Target position records
'''
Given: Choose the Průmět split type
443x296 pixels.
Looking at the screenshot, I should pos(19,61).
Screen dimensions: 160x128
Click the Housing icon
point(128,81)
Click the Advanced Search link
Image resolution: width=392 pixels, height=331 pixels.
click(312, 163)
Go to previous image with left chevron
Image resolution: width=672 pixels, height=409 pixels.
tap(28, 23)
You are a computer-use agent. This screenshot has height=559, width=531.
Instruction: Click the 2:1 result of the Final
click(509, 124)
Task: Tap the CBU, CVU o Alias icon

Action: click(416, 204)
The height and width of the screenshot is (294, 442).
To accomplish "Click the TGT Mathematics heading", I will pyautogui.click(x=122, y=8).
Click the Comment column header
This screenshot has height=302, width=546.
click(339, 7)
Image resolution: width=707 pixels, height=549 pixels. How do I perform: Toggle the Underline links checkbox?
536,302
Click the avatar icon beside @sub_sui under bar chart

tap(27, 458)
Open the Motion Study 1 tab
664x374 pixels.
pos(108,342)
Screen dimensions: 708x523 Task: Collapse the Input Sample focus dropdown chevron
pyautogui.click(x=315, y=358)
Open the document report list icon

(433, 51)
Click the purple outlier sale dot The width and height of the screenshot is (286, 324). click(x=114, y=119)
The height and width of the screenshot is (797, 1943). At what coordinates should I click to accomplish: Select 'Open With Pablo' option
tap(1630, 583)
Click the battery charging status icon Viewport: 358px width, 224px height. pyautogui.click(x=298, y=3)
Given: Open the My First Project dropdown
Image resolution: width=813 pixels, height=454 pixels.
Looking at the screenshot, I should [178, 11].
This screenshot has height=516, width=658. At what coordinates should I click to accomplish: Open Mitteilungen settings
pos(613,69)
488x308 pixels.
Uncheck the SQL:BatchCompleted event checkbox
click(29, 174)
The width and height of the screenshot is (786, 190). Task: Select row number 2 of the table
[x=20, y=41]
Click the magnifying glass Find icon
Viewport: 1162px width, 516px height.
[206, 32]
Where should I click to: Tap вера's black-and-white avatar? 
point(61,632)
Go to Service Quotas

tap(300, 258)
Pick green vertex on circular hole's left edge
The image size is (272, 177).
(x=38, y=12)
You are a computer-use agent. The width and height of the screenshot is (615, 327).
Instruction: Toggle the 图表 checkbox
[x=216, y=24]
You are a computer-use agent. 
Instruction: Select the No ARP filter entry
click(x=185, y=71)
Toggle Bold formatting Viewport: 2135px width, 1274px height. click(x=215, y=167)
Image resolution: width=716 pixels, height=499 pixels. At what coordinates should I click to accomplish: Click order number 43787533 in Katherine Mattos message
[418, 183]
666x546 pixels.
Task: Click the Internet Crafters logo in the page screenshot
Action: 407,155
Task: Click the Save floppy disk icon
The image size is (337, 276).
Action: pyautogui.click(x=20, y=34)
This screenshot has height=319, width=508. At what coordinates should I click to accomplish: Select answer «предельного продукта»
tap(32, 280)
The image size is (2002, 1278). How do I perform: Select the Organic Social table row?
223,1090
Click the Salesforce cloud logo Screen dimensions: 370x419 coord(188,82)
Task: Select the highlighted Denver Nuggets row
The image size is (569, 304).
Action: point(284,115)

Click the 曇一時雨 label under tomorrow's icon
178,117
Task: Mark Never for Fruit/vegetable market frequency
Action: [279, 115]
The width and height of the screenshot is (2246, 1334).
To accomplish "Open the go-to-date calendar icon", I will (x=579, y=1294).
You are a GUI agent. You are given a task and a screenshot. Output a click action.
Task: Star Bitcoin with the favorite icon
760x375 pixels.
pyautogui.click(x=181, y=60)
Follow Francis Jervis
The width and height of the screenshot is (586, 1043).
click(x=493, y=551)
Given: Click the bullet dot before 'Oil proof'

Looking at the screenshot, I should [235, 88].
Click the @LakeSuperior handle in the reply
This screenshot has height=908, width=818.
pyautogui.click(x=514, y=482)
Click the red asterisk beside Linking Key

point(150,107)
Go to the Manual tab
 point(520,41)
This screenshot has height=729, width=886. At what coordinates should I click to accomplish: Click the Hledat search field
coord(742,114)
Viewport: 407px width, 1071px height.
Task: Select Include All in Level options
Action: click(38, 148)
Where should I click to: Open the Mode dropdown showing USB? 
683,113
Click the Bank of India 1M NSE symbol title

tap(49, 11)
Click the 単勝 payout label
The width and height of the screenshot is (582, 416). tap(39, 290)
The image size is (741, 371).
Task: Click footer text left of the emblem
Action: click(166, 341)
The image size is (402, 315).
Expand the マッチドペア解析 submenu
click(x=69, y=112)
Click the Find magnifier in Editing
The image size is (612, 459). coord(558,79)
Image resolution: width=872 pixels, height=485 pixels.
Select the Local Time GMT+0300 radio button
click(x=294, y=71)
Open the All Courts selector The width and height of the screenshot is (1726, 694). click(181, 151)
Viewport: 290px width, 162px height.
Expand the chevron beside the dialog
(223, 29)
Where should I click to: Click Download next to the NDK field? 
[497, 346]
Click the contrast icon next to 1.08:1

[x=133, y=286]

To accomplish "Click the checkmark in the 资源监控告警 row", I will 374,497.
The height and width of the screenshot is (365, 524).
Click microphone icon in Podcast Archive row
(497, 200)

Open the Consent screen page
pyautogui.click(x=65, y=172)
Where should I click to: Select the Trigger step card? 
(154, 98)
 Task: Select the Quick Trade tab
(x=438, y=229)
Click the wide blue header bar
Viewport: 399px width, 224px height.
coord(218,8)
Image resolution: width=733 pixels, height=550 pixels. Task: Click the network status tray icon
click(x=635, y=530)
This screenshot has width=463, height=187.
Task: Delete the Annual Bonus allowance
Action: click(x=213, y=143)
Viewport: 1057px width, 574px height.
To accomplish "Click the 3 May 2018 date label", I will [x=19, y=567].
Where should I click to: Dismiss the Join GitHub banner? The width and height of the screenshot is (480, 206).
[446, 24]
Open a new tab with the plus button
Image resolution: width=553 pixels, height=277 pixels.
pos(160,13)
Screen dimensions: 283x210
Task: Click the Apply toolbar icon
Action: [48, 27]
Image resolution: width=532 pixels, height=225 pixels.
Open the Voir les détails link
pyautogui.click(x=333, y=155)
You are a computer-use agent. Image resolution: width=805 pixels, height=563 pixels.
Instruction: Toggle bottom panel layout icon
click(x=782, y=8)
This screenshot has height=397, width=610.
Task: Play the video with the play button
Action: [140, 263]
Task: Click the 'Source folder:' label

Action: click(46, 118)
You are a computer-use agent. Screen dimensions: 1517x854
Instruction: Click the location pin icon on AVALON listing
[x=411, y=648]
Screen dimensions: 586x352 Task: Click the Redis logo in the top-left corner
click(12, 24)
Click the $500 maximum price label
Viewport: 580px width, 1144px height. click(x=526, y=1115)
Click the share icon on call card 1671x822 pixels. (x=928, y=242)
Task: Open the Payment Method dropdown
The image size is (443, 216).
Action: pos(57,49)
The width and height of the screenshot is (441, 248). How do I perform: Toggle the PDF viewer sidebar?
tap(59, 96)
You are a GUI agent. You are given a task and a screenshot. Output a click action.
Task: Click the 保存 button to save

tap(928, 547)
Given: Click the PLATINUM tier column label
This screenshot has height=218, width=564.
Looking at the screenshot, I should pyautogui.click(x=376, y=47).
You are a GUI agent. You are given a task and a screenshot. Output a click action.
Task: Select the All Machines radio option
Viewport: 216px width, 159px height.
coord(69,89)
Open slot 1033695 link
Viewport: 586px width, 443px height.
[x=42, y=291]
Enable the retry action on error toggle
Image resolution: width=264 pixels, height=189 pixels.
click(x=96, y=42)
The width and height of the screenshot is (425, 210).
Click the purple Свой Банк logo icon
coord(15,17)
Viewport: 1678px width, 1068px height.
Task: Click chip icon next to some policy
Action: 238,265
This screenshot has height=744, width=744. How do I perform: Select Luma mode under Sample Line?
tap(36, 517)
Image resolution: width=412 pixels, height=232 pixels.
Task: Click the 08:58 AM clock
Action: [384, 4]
'''
PROBLEM DETAILS
Extract the entries above verbatim, starting at the line that contains "The image size is (2002, 1278)." and ending at the line that contains "Action: point(284,115)", with both of those lines included.

TASK RESPONSE
The image size is (2002, 1278). How do I perform: Select the Organic Social table row?
223,1090
Click the Salesforce cloud logo Screen dimensions: 370x419 coord(188,82)
Task: Select the highlighted Denver Nuggets row
The image size is (569, 304).
Action: point(284,115)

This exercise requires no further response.